In Toscana si applica l’intelligenza artificiale per mitigare il rischio idraulico

Per contrastare il rischio idraulico, dalla Toscana arriva il progetto di un’intelligenza artificiale molto speciale

Redazione

Un nuovo caso di intelligenza artificiale impiegata nel fronteggiare le conseguenze del cambiamento climatico. Stiamo parlando del rischio idraulico, ovvero quando un torrente rischia di esondare e rovinare case, palazzi, complessi residenziali o addirittura cittadelle intere. Come quelle in Toscana, che ora potranno essere meglio difese grazie a questo progetto a base di intelligenza artificiale.

Il progetto toscano dell’AI contro il rischio idraulico

Annunciato dall’Associazione Nazionale dei Consorzi di Gestione e Tutela del Territorio e delle Acque Irrigue, questo progetto è il risultato della sperimentazione nata dalla collaborazione del Consorzio di bonifica 1 Toscana Nord con il Dipartimento di Scienze della Terra dell’Università di Pisa: un’intelligenza artificiale che può aiutare a prevedere le portate dei corsi d’acqua anche a carattere torrentizio. I più difficili da gestire, a causa della rapidità con cui sopraggiungono le piene.

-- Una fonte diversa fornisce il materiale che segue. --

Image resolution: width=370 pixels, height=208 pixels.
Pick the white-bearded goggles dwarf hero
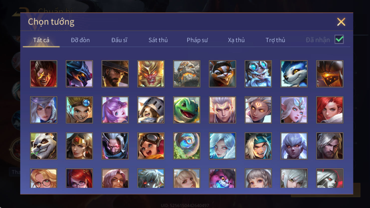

Come indica Francesco Vincenzi, Presidente di ANBI:

“L’importanza dell’innovazione è che, grazie all’intelligenza artificiale, si possono elaborare in tempo reale i big data delle grandi banche informative territoriali, arrivando a prevedere i momenti di piena fino a 6 ore prima. Si tratta di un grande passo avanti nella difesa del suolo, perché efficace anche su alvei minori, caratterizzati da repentini cambi di portata e che risentono in maniera maggiore dell’estremizzazione degli eventi atmosferici”.

Le due realtà (Consorzio e Università) hanno fatto sistema per riuscire a migliorare i tempi di previsione delle piene, applicando tecniche innovative basate sul machine learning.

Spiega Marco Luppichini, docente universitario, che ha analizzato il sistema:

“Abbiamo verificato che le rilevazioni fisiche locali possono indurre una stima non corretta del trend. Questo viene ampiamente superato, applicando modelli di machine learning, che analizzano un’amplia platea di dati”.

Il progetto è stato inoltre testato su tre corsi d’acqua (Freddana, Versilia e Carrione) e sul lago di Massaciuccoli

Spiega Ismaele Ridolfi, Presidente del Consorzio di bonifica 1 Toscana Nord:

“Grazie all’utilizzo dell’intelligenza artificiale possiamo calcolare i probabili scenari di flusso sulla base dei dati di pioggia, rilevati dall’intero sistema di pluviometri di un ampio bacino e non solamente da quelli situati nei pressi dell’alveo di un corso d’acqua”.

Per saperne di più: Intelligenza artificiale: cos’è e come funziona, tutto sulla AI

Il rischio idrogeologico in Italia

Un progetto del genere è essenziale in un paese come il nostro, particolarmente colpito da eventi estremi innescati non solo dalla crisi climatica ma anche dall’aumento dell’intensità delle precipitazioni. Basti pensare che, sottolinea Rinnovabili, dagli anni Ottanta ad oggi l’Italia ha subìto il 30% dei danni legati a eventi estremi registrati in tutta Europa. Molti dei quali originati da alluvioni e altri fenomeni legati al ciclo dell’acqua.

Sottolinea Massimo Gargano, Direttore Generale di ANBI:

“È risaputo che le nuove modalità di pioggia, più violente e concentrate nel tempo e nello spazio, sono foriere di improvvise piene con conseguenze spesso disastrose. L’intelligenza artificiale può aiutare ad allertare il territorio, attivando le necessarie misure precauzionali. Questo, però, pone l’attenzione sulla questione della cultura dell’acqua: troppe volte, infatti, le tragedie umane discendono da una mancata conoscenza delle regole di sicurezza in eventi di piena. È necessario investire su un articolato programma di prevenzione civile: dalle opere all’informazione diffusa”.

Riporta Rinnovabili, in un rapporto di Censis-Confcooperative, sembra che il 25% delle PMI italiane sono particolarmente esposte al rischio idrogeologico.

Spiega Monica Bini, Responsabile Scientifica del Dipartimento universitario di Scienze della Terra: 

“Il sistema di intelligenza artificiale funziona anche nei casi di eventi intensi ed improvvisi, che sono i più difficili da prevedere, ma che sono sempre più frequenti a causa del riscaldamento globale”.

Infatti, secondo l’Osservatorio Città Clima di Legambiente, dal 2010 a oggi si contano 1674 eventi climatici estremi in tutto il paese. E a spiccare sono i casi legati proprio al rischio idraulico, con 842 allagamenti e 226 fiumi esondati.